What Babbitt has called an ‘all-combinatorial’ set permits P/RI as well as P/I combinatoriality. Although Webern did not observe Schoenberg’s principle that combined set forms must produce 12-note aggregates, the series of his Concerto is an example of an all-combinatorial set. If P11 of ex.12 is considered as a hexachordal series, it is evident that it may be paired combinatorially with I4, RI2, P5 or R11. (The last is a trivial instance, since any series will, by definition, form 12-note aggregates with its own retrograde.) Since transpositions of each of these set forms by the addition of T-no.4 merely reorders the hexachordal content, P11 may also be paired with I8 or I0, RI6 or RI10, P9 or P1 and R3 or R7.

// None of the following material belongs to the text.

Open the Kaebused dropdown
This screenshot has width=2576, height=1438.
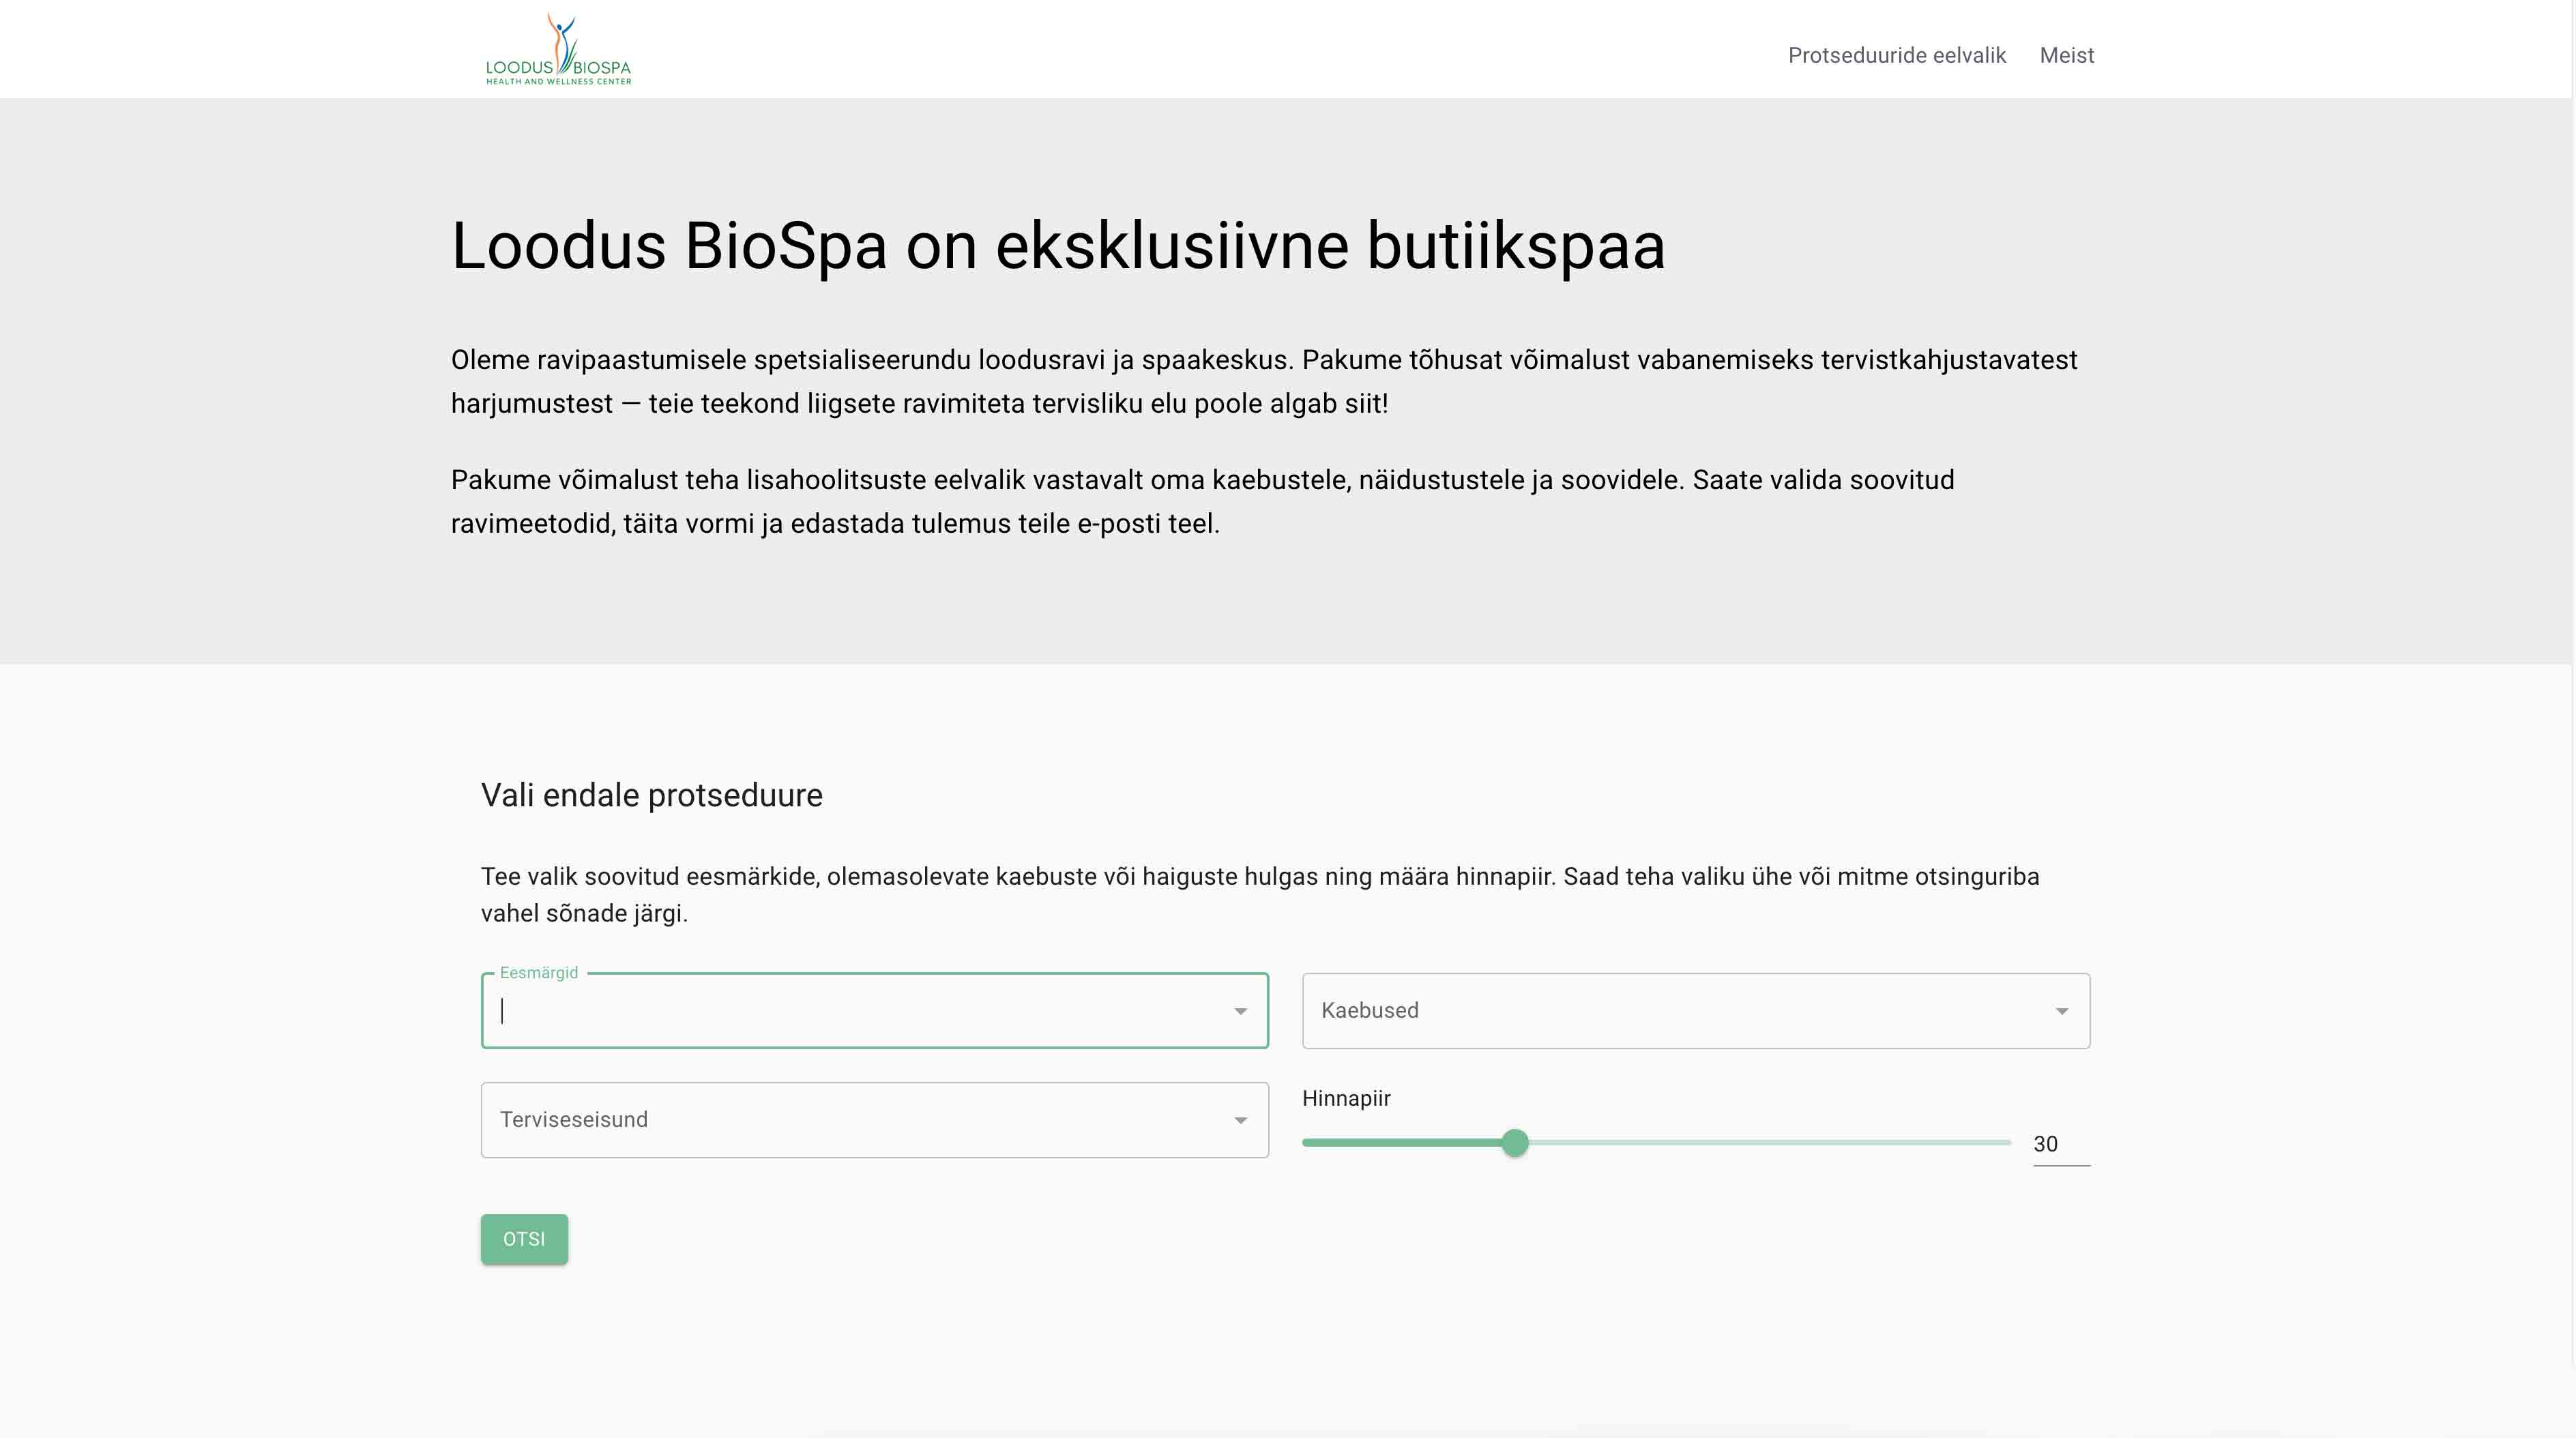[1695, 1011]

Where corresponding hexachords of a pair of set forms are mutually exclusive, as in ex.14, the contents of non-corresponding hexachords will, of course, be identical. In the music of Berg set forms are associated through this invariance of segmental content. The principal pair of P and I set forms of the basic series of Lulu is shown in ex.16. Transpositions at the tritone will interchange the contents of the two hexachords. Progression among set forms, including members of independent complexes of set forms, may be referred principally to degrees of invariance of segmental content. Schoen’s series and Alwa’s series are associated through the set forms shown in ex.17, which are trichordally as well as hexachordally invariant with each other.